___ Text
Indeed, the average yield increase of wheat is stagnating for a few years now. A new international study has cataloged and contextualized the genetic diversity of 487 wheat genotypes originating from large parts of the world with agronomic traits. The map of this rich pool highlights the current knowledge of the ancestry of wheat and opens new avenues within modern selective wheat breeding.
The evolution of wheat is a complex history of hybridization and gene flow events which led to the allohexaploid (with six sets of chromosomes) Triticum aestivum, the species of wheat that we know nowadays as bread wheat. The modern bread wheat originated in the Fertile Crescent about 10,000 years ago, and its gene pool has been shaped by humans as a result of domestication and cultivation. Today, high-yielding varieties of Tritium aestivum can be found all over the world, each type adapted to the particular environment in which it is being grown, making wheat one of the world's three most essential crop species for human calories and protein supply.
The onset of global warming, the growing demand for wheat, and the transitioning of Western farming away from intensive agriculture, are exerting pressure on plant breeders to adapt further and improve modern bread wheat species. However, to select and breed new wheat cultivars with new and improved traits, plant breeders require plants with a genetic variation for selection and combination during the breeding process. A new international study of bread wheat has now revealed knowledge of a vast and rich gene pool for future breeding improvements of Triticum aestivum.
______
**Questions on the material**
1 > Translate this sentence from the bread wheat text into French: "The modern bread wheat originated in the Fertile Crescent about 10,000 years ago, and its gene pool has been shaped by humans as a result of domestication and cultivation."
2 > Answer these questions using the bread wheat text:
(a) How many wheat genotypes did the new international study catalog?
(b) In what region did modern bread wheat originate?
(c) How many sets of chromosomes does an allohexaploid have?
3 > The bread wheat text contains a sentence beginning "The onset of global warming." List every factor that this sentence says is exerting pressure on plant breeders.
___ Data for review
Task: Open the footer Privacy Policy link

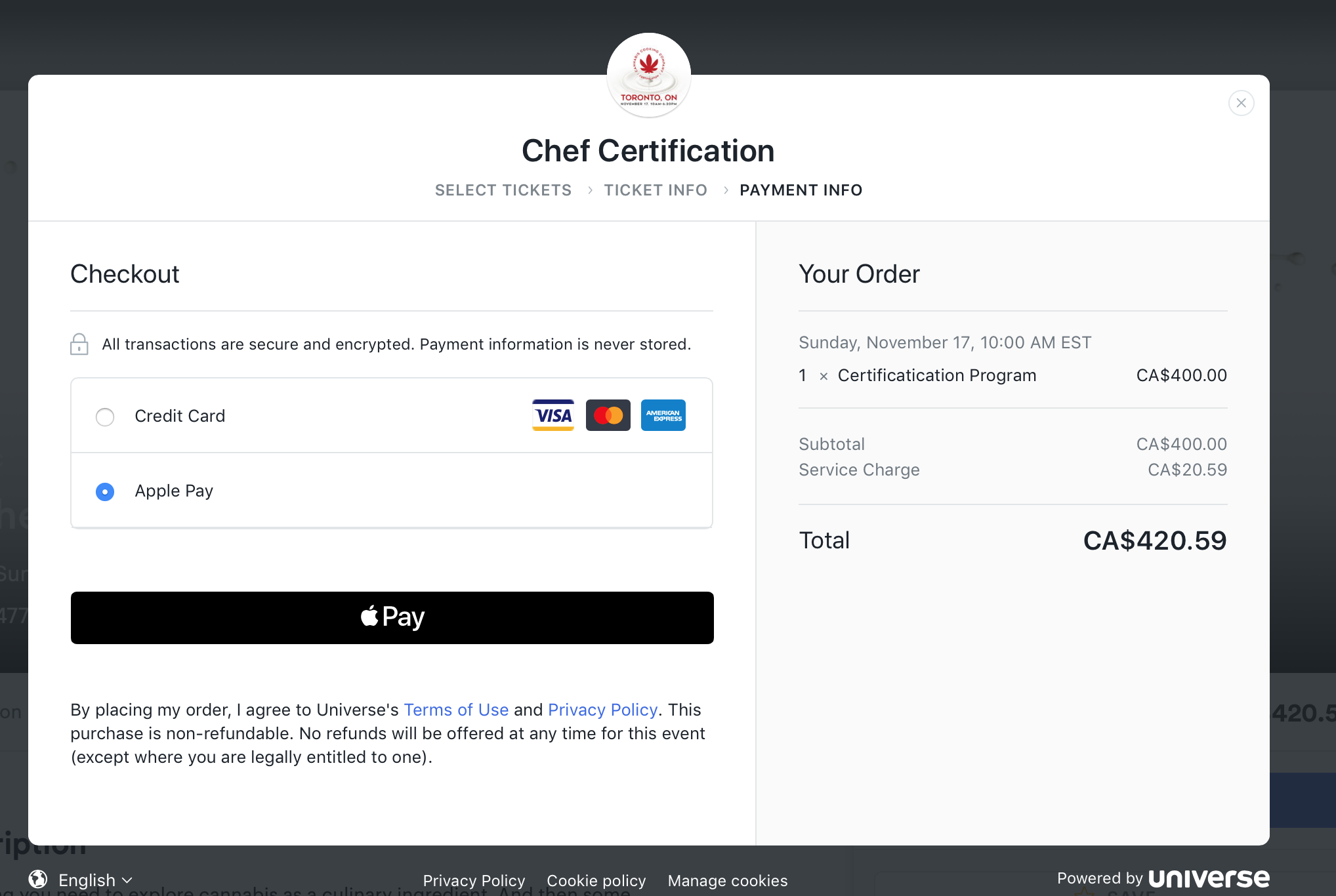Action: (x=474, y=880)
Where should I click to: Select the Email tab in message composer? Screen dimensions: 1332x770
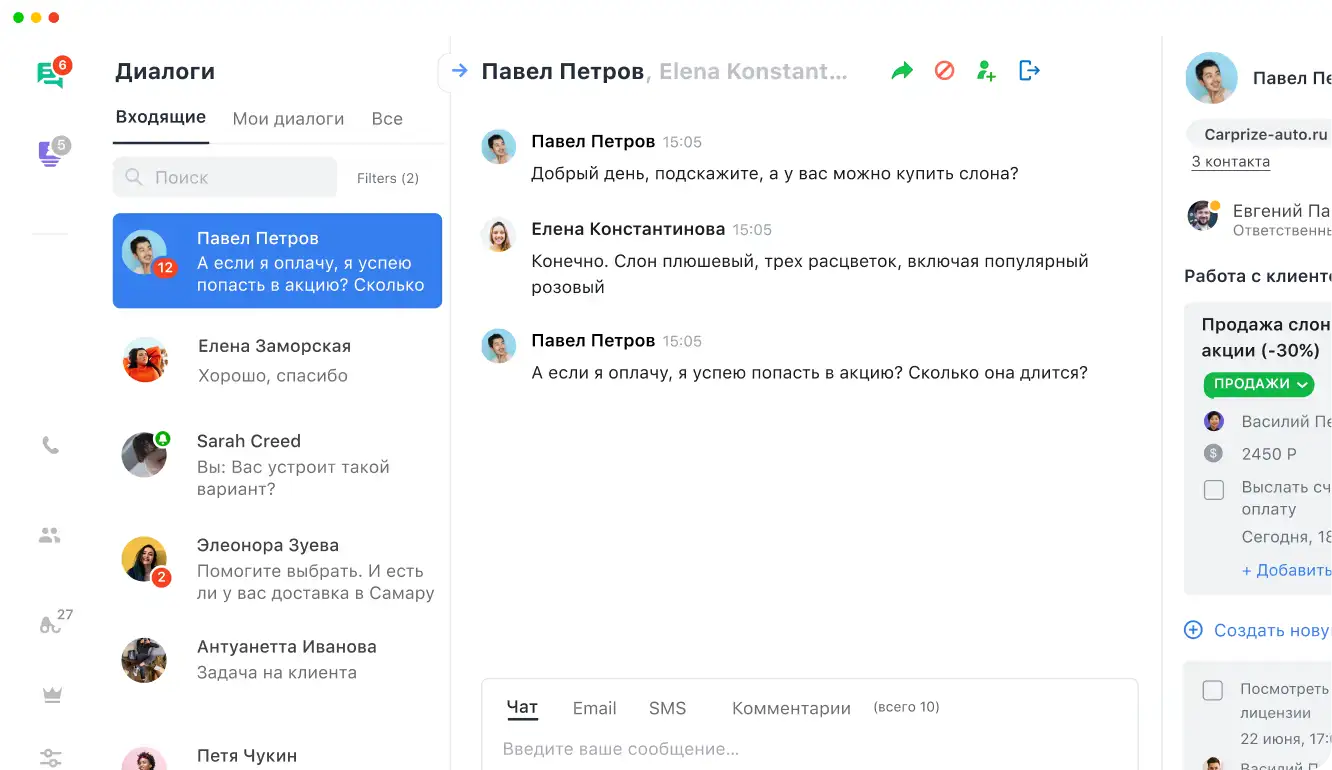click(x=594, y=708)
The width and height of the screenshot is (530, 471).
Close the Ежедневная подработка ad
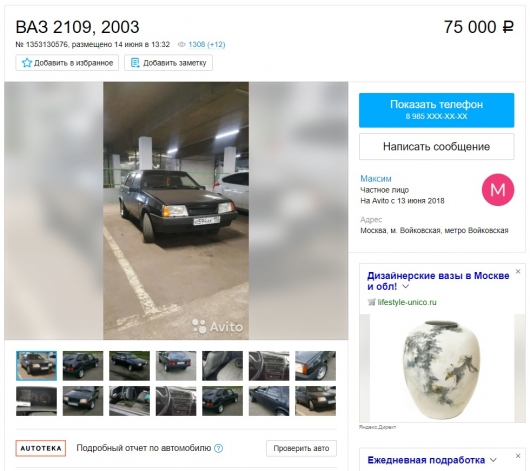coord(518,456)
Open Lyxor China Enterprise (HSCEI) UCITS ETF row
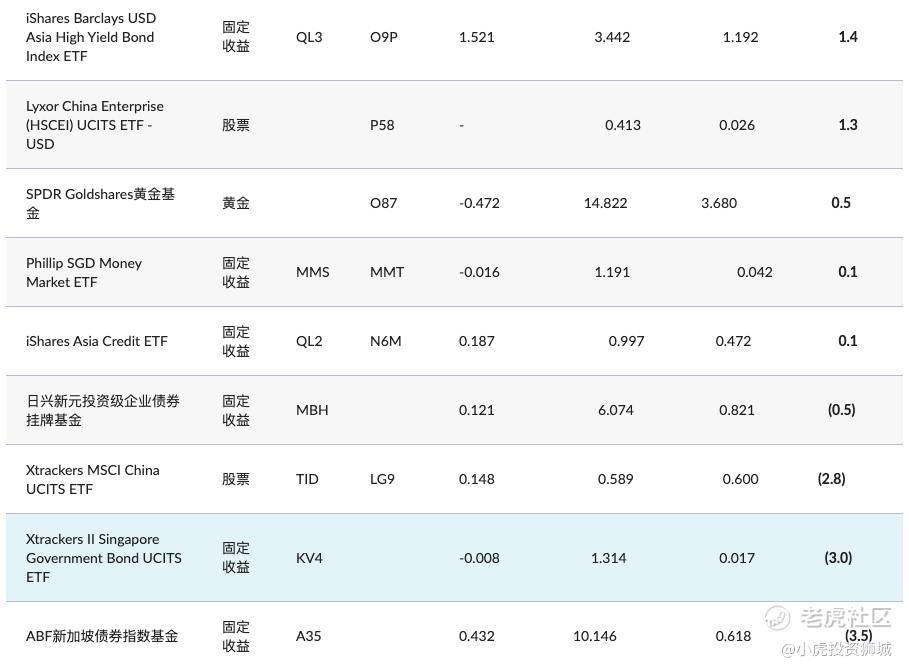Viewport: 909px width, 670px height. pos(454,125)
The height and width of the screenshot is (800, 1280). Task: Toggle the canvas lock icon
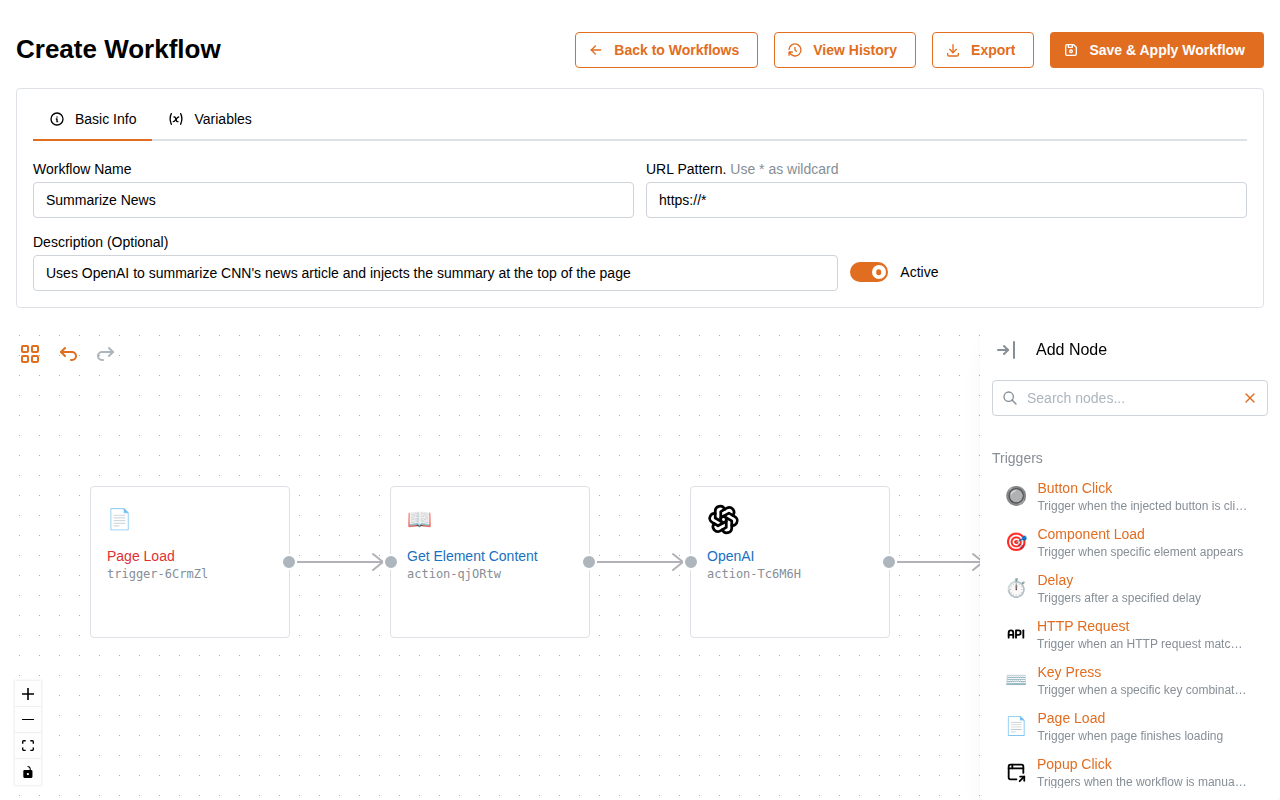(27, 771)
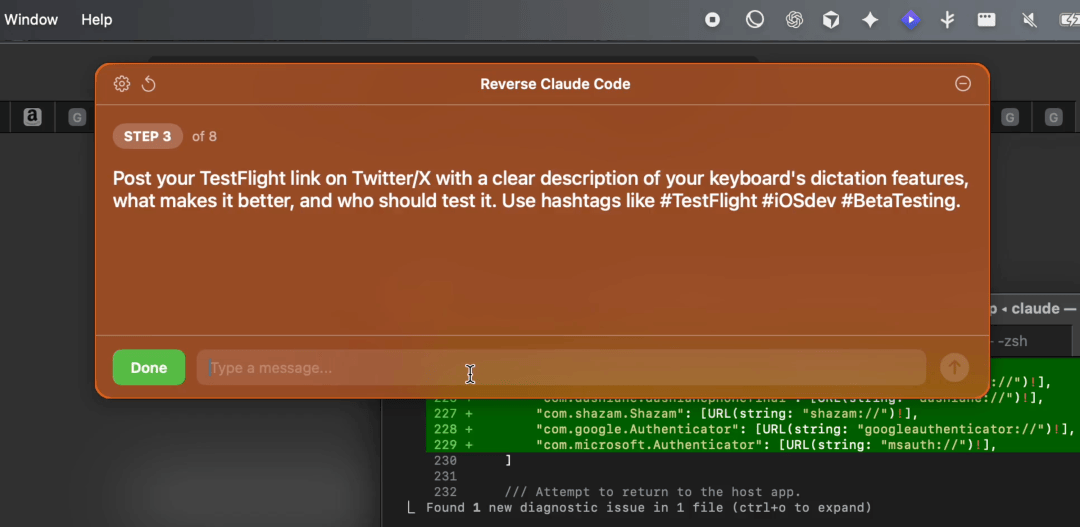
______
**Expected outputs**
1 > Le blé tendre moderne est apparu dans le Croissant fertile il y a environ 10 000 ans, et son patrimoine génétique a été façonné par l'homme du fait de la domestication et de la culture.

2 >
(a) 487
(b) The Fertile Crescent
(c) Six

3 >
- The onset of global warming
- The growing demand for wheat
- The transitioning of Western farming away from intensive agriculture